Жанна Д'Арк, думал он. У нее тоже была эта воспламеняющая умы
сила. Она тоже слышала... "голоса?" Может быть, она была
невольным телепатом, рожденным задолго до своего времени? Но, во
всяком случае, за проявляемой ею мощью был разум. А Барбара
Пелл...
Как только ее образ возник в его сознании, ее мысль тут же
настойчиво коснулась его, ужасающе холодная и трезвая среди
намеренно поднятой ею резни. Видимо случилось нечто, нарушающее
ее планы, иначе...
Беркхальтер, - беззвучно спросила она. - Беркхальтер, слушай.
Мы будем сотрудничать с вами.
Мы не собирались делать этого, но... где Немой, Хобсон?
Я не знаю.
Запас бомб исчез. Мы не можем их найти. Потребуются часы,
прежде чем новый груз бомб будет доставлен по воздуху из
ближайшего города. Он уже в пути. Но каждая потерянная нами
секунда повышает риск, что все откроется. Найди Хобсона. Это
единственное сознание в Секвойе, которое мы не можем затронуть.
Заставь Хобсона сказать нам, где они. Заставь его понять,
Беркхальтер. Это касается не только нас. Если хоть слово о
происходящем просочиться во внешний мир, каждому телепату в мире
будет грозить опасность. Раковая опухоль должна быть уничтожена
прежде, чем она распространится.
Беркхальтер ощущал текущие к нему убийственные потоки мыслей.
Он свернул к темному дому, отошел за куст и подождал, пока толпа
протекла мимо него, сверкая факелами. Он чувствовал себя слабым
и потерявшем надежду. То, что он увидел на лицах людей, было
ужасно. Существовали ли эти ненависть и ярость на протяжении
поколений в глубине сознания - это безумное насилие толпы,
обрушившееся на Болди от такой мелкой провокации?

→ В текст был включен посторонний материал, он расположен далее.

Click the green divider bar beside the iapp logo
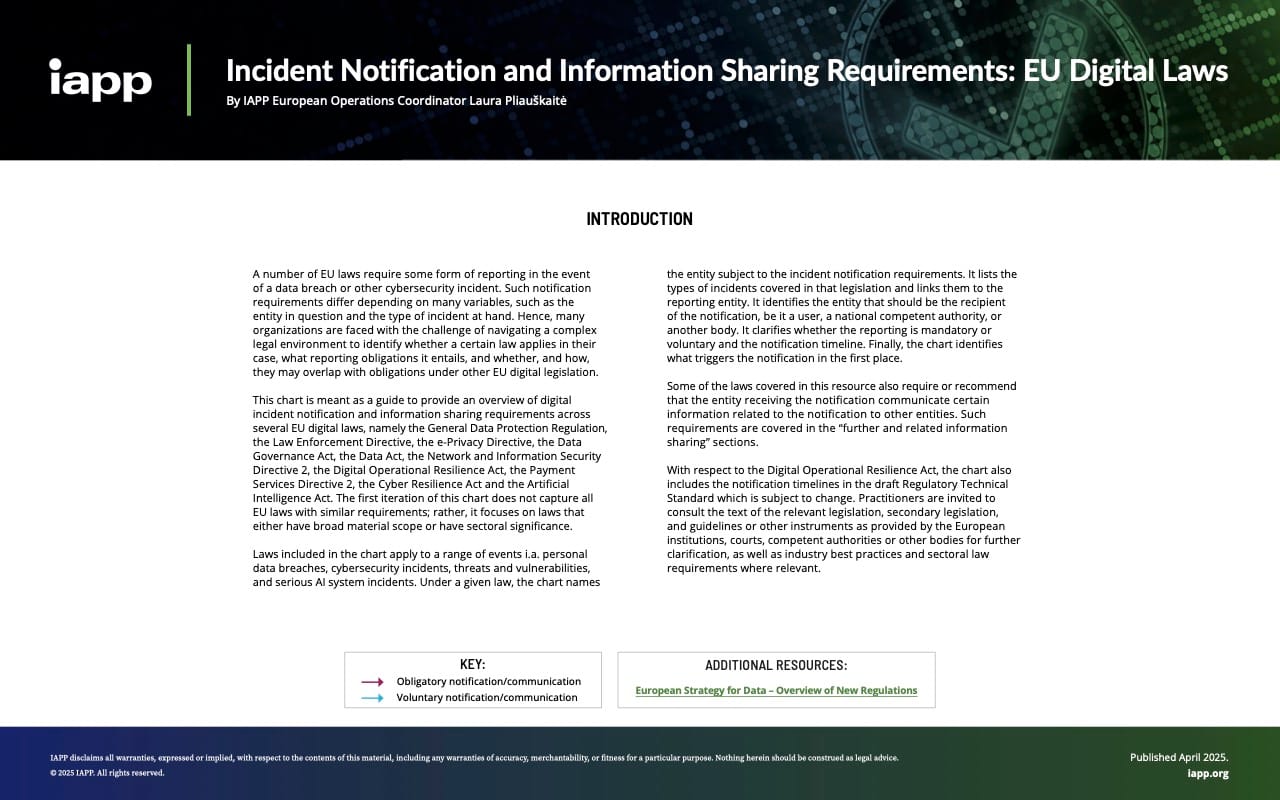The height and width of the screenshot is (800, 1280). [188, 80]
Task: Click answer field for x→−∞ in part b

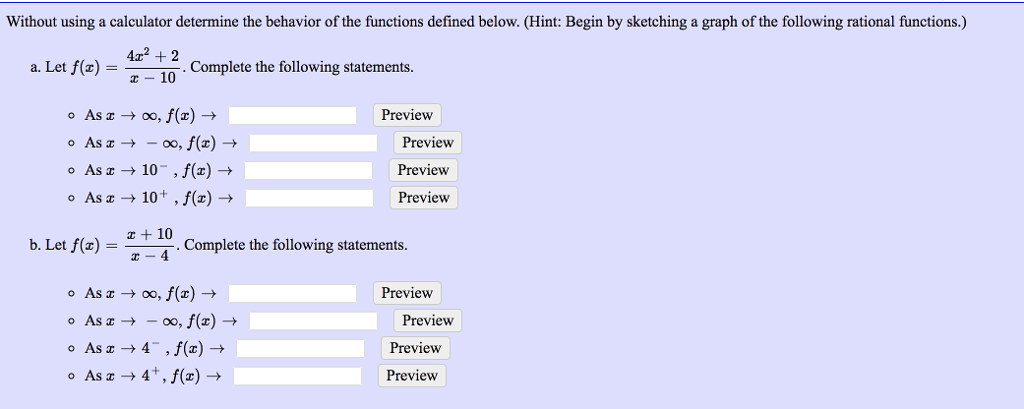Action: 313,321
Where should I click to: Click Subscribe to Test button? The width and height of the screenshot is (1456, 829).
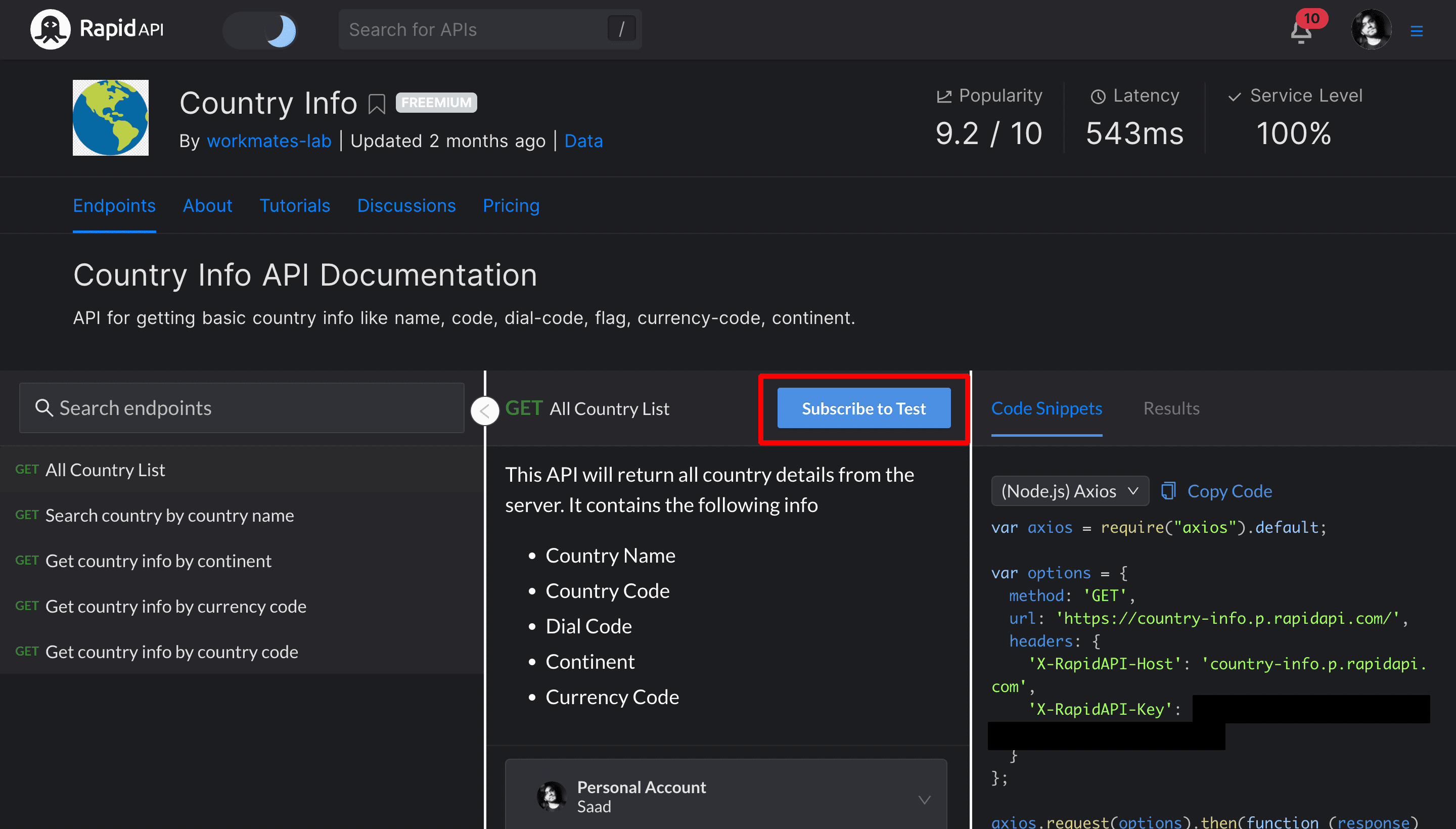coord(864,408)
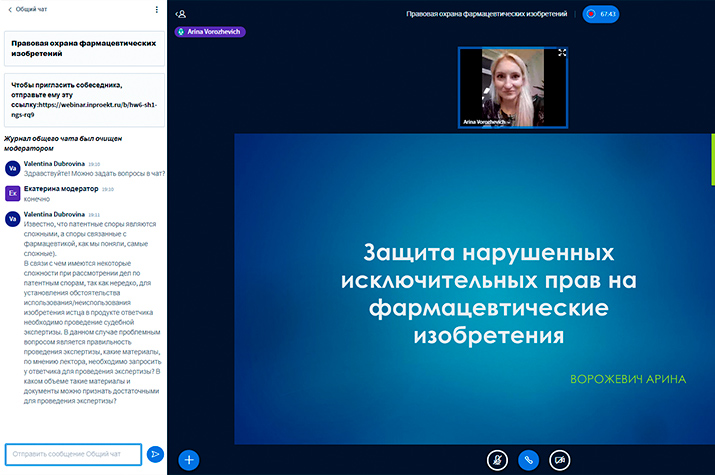Click the recording timer indicator 67:43

[x=602, y=14]
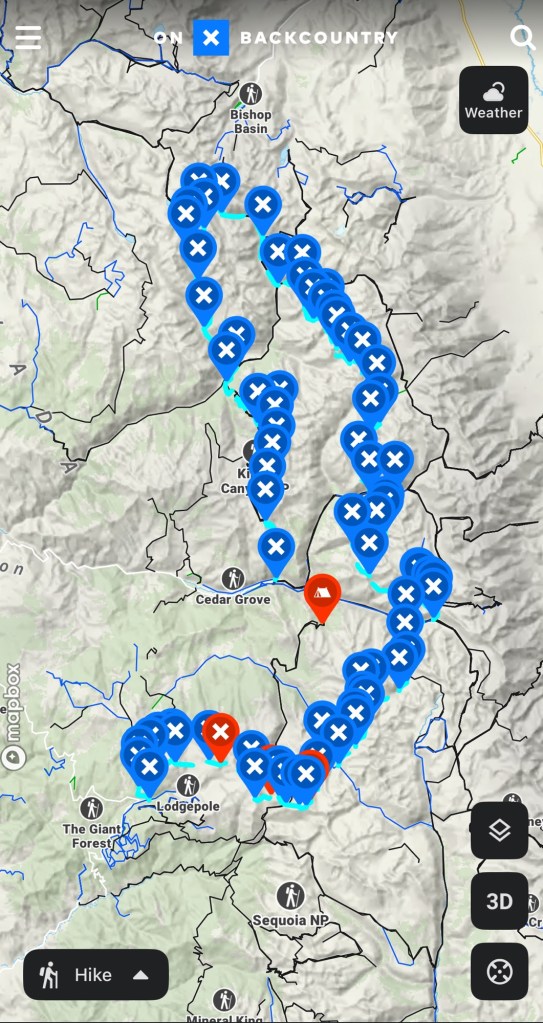Tap the Bishop Basin hiker icon
The width and height of the screenshot is (543, 1023).
click(x=251, y=94)
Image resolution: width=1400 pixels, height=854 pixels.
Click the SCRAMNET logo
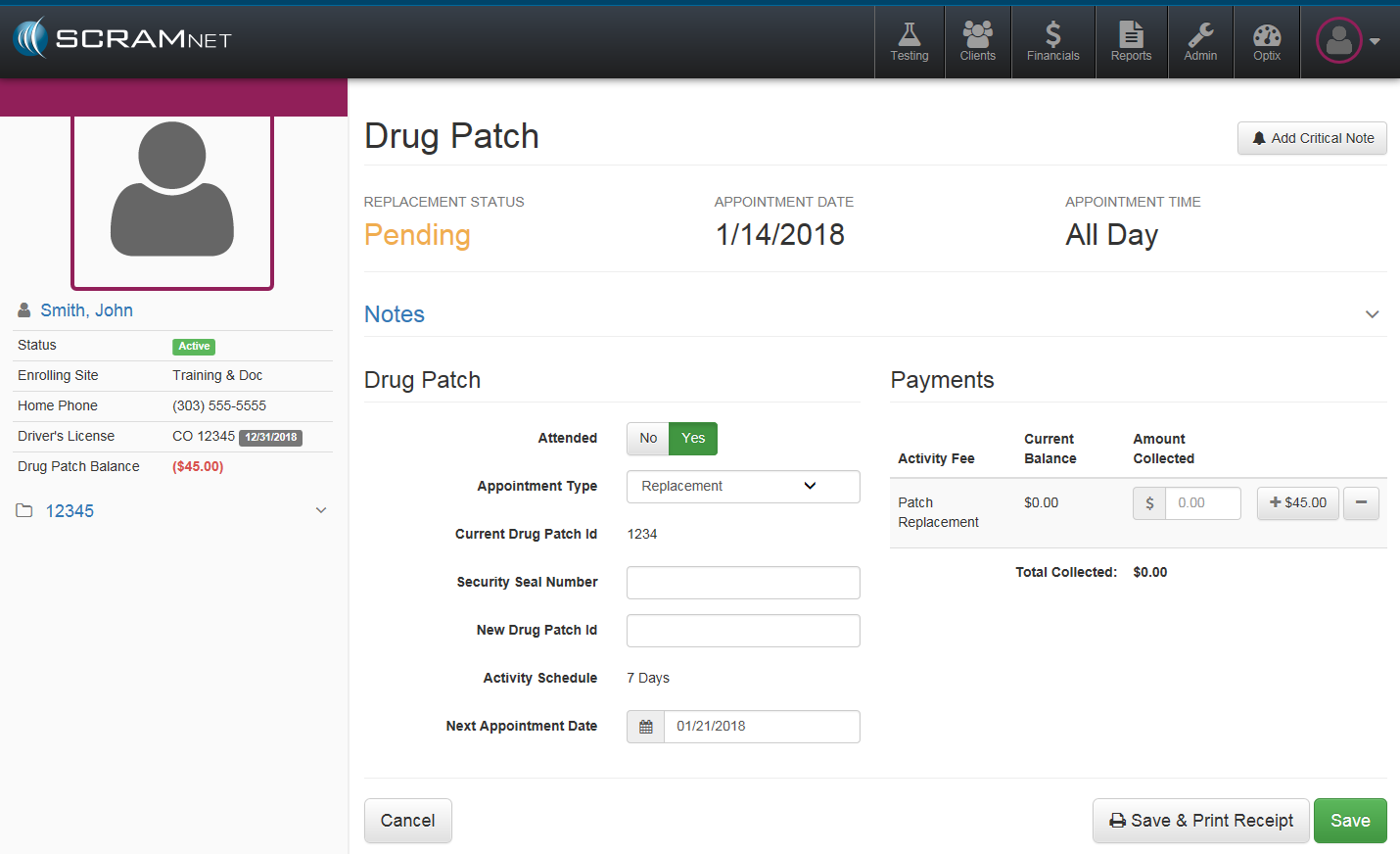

Здравый смысл подсказал ему, что провокация была достаточной.
Когда телепат убил обыкновенного человека, это была не дуэль -
это было убийство. Кости были брошены. И уже много недель в
Секвойе работала психологическая пропаганда.
Обыкновенные люди не просто убивали чуждую расу. Они хотели
уничтожить личного врага. Сейчас они были уверены, что Болди
собирались завоевать весь мир. Пока что еще не сказал, что Болди
едят детей, но, возможно, до этого недалеко, подумал
Беркхальтер.
Предпосылки. Децентрализация помогала Болди, поскольку она
делала возможным временное информационное эмбарго. Связи,
соединявшие Секвойю с остальным миром, были блокированы; они не
смогут оставаться закрытыми навсегда.
Он проскочил через двор, перепрыгнул через изгородь и
оказался среди елей. Он ощутил желание пойти прямо на север, в
чистую глушь, оставляя позади сумятицу и ярость. Но вместо этого
он повернул на юг, к далекому госпиталю. По счастью ему не
пришлось при этом переправляться через реку; мосты, несомненно,
охранялись.
Возник новый звук, нестройный и истерический. Лай собак.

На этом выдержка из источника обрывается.